▶ _Tasks for this exercise_:
a – In the article on Oakland's push against child sex trafficking, where did Quan speak to reporters on Friday afternoon?
b – Shorten the paragraph that opens "Quan said the initiative will" in the article on Oakland's push against child sex trafficking, keeping its main facts.
c – Write the next part of the article on Oakland's push against child sex trafficking, starting after its final sentence.

▶ _Document excerpt_:
#####
In one of her last organizing projects as mayor of Oakland, Jean Quan announced last week a new effort to stop the sexual exploitation of children along a stretch of East Oakland that Quan said “the girls call the track.”

Spanning International Boulevard from about 1st Avenue to 109th, “the track” is now nationally notorious as a place where minors are subject to human trafficking, Quan said. “Children are basically sexually trafficked and [are] under slavery of a sexual kind throughout the United States and many places in the world,” Quan told reporters Friday afternoon at the Youth Employment Partnership (YEP), located at the corner of 23rd Avenue and International. “We are going to stand up against Oakland being considered one of those places.”

Quan said the initiative will “put sunshine” on sex trafficking throughout the area, creating a stronger community presence to let predators know their crimes won’t be tolerated. As part of the effort, according to Quan’s spokesman Sean Maher, the city began putting more police officers on the streets late last month in order to discourage pimps, as well as adult males seeking to buy sex, from preying on victims and minors at risk.

“It’s important to note that child prostitution is one of the most common forms of human trafficking in Oakland,” Oakland Police Department Police Lt. Henderson Jordan said at the news conference. “The OPD recognizes that sex trafficking is a victim-driven crime.”

With these new efforts, Quan warned potential Johns, “You’re more likely to be stopped, more likely to have your car towed, you’re more likely to have your picture posted.”
#####
▶ _Information shown_:
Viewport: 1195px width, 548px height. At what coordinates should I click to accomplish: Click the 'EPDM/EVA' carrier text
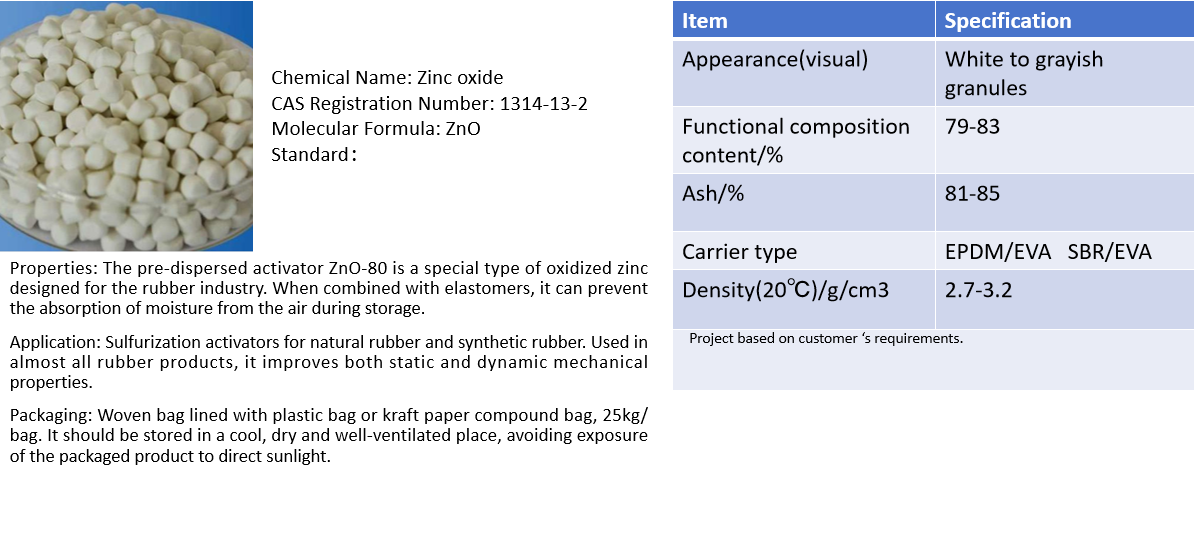pos(998,252)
#####
▶ _Answers in order_:
a – At the Youth Employment Partnership (YEP), at the corner of 23rd Avenue and International.

b – Quan said the initiative will expose sex trafficking in the area and build a stronger community presence so predators know their crimes won't be tolerated. Her spokesman Sean Maher said the city began adding police officers to the streets late last month to keep pimps and men looking to buy sex from preying on victims and at-risk minors.

c –
The officers plan to patrol the quarter between 16th and 25th avenues on bicycles from 4:00pm to midnight every day, Quan said, to allow for more agile access to suspected predators.

Neighborhood programs like MISSSEY, (Motivating, Inspiring, Supporting, and Serving Sexually Exploited Youth) are available to victims who have become caught up in sex trafficking because they feel that they don’t have other options. “We feel like this is an abomination, and it’s happening on our watch” said Executive Director Falilah Aisha Bilal, who joined Quan, Jordan, and city council member Noel Gallo at the news conference. Funded by the voter-approved Measure Y (and by Measure Z next year), MISSSEY is a local nonprofit whose programming is inspired directly by the experiences and philosophies of different survivors. “We need to stand together,” Bilal said, “to help free them from this form of slavery.”

Over the next year, Quan said, different community groups will lead weekly walks from 6:30pm -8:30pm, similar to the city’s Ceasefire program, in which organizers talk to people directly in the trade or those who are most at risk of being recruited. Gallo, who represents the area that includes the troubled stretch of International Boulevard, told reporters that as a father to three daughters who grew up in East Oakland, he feels a special responsibility to involve himself in this effort to keep the area safe for women and children. “I live two blocks away,” Gallo said.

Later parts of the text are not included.